Controversy in cowboy country - Monocolumn | Monocle

Monocolumn

A daily bulletin of news & opinion

27 May 2010

On the face of it, it is just an auction of 35 horses in a small Western town. In cowboy country, this is not news. But the sale on 11 and 12 June near Great Falls, Montana, is one of the most visible signs of an increasingly controversial practice.

The Montana horses were born in the wild. If they had not been captured, they would have spent their lives ranging across the vast wildernesses of the West. Indeed, the horses have become a romantic symbol of these onetime frontier states.

Now the government agency that manages public land, the Bureau of Land Management (BLM), has begun mass roundups because it says the horses are putting themselves and the ranges at risk. Ranching interests have lined up behind the BLM. They are opposed by a variety of activists, including an animal rights group that has brought a lawsuit with the aim of halting the round-ups. A verdict is expected at any time.

The BLM estimates that there are 38,400 wild horses and donkeys roaming on lands under its aegis in 10 Western states. They are protected by a 1971 law, and are descended from animals that were released or escaped as successive waves of colonisers, explorers and settlers rolled over these territories. The horses even made an impact in Hollywood: they featured in 1961′s “The Misfits,” which was Marilyn Monroe’s last completed movie before she died.
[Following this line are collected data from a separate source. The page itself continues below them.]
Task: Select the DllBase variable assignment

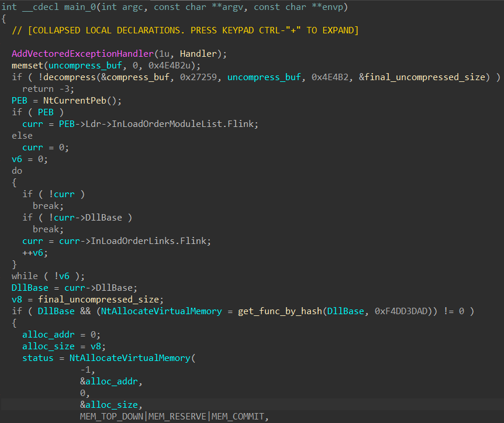Action: pyautogui.click(x=29, y=287)
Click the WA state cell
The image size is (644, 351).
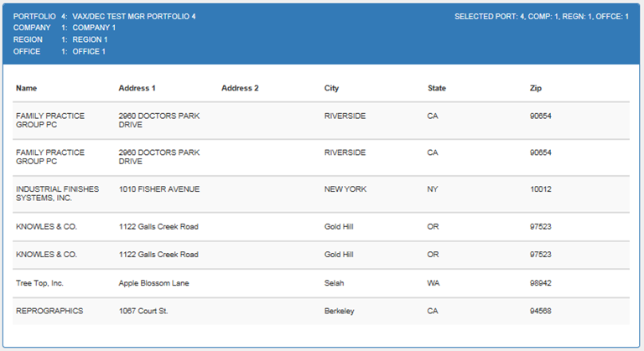click(434, 283)
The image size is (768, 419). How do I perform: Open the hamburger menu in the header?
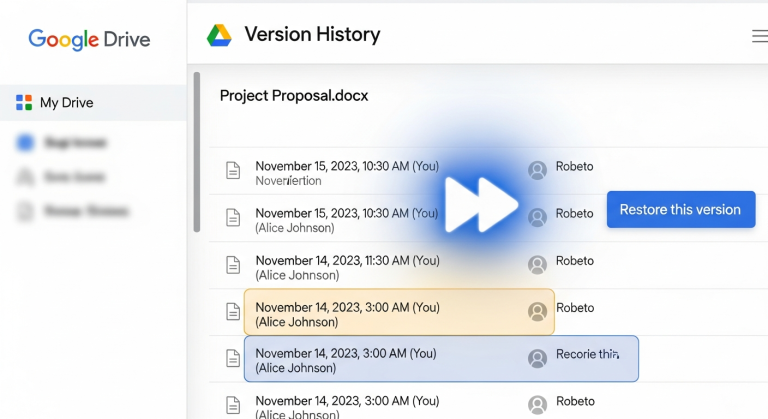pyautogui.click(x=759, y=36)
Her character, a melancholic divorcee, becomes romantically entangled with a Nevada cowboy who captures and sells horses. (“I hunt these horses to keep myself free, so I’m a free man,” he explains to her.)
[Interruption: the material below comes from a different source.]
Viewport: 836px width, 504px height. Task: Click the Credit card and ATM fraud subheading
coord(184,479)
According to the BLM, there are around 12,000 excess horses on public land, based on estimates of how many animals the ranges can support without becoming degraded (if that happens, the horses’ own health could suffer). Earlier this year, 1,922 horses were removed from an area of Nevada known as the Calico Mountains Complex, with helicopters corralling the animals across the scrub and into pens. The BLM hopes to move many of the horses to reserves in the Midwest and East.
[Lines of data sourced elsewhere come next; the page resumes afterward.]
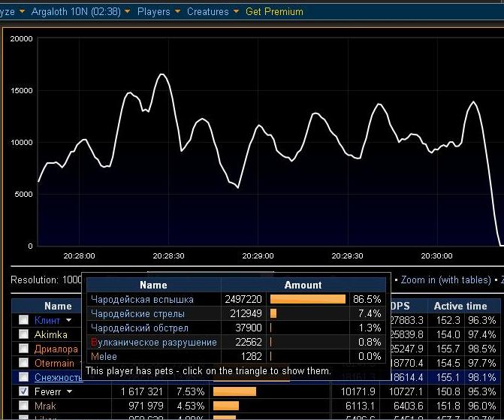Open the Argaloth 10N fight dropdown
504x420 pixels.
click(80, 12)

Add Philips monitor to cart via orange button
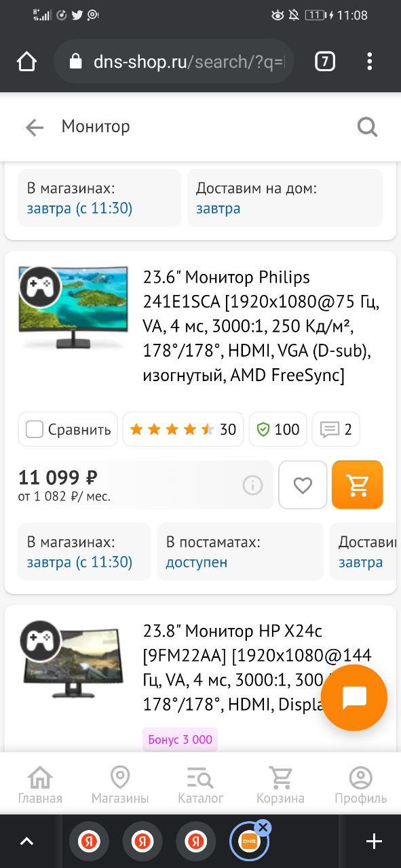point(358,485)
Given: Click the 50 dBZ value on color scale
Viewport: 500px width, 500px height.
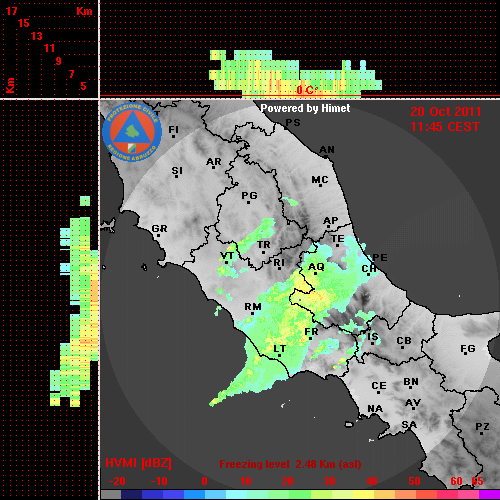Looking at the screenshot, I should [x=415, y=481].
The organisation that brought the lawsuit, In Defense of Animals, charges that the BLM’s management estimates are flawed, and that instead of moving horses, mares could be injected with a temporary contraceptive drug called PZP to lower their numbers. What’s more, it says that horses are being moved so cattle have more forage.

“It’s quite the scam that’s going on,” IDA campaigner Deniz Bolbol tells Monocle.

That’s a contentious point. The Nevada Cattlemen’s Association, for its part, denies that cattle are benefiting at the expense of horses.

“Populations of wild horses have either maintained or increased above designated levels, whereas cattle grazing has been reduced by 30 per cent since 1971,” says executive director Meghan Brown.

That may be the case, but with protests mounting, the BLM is going to have to argue its corner with a little more verve.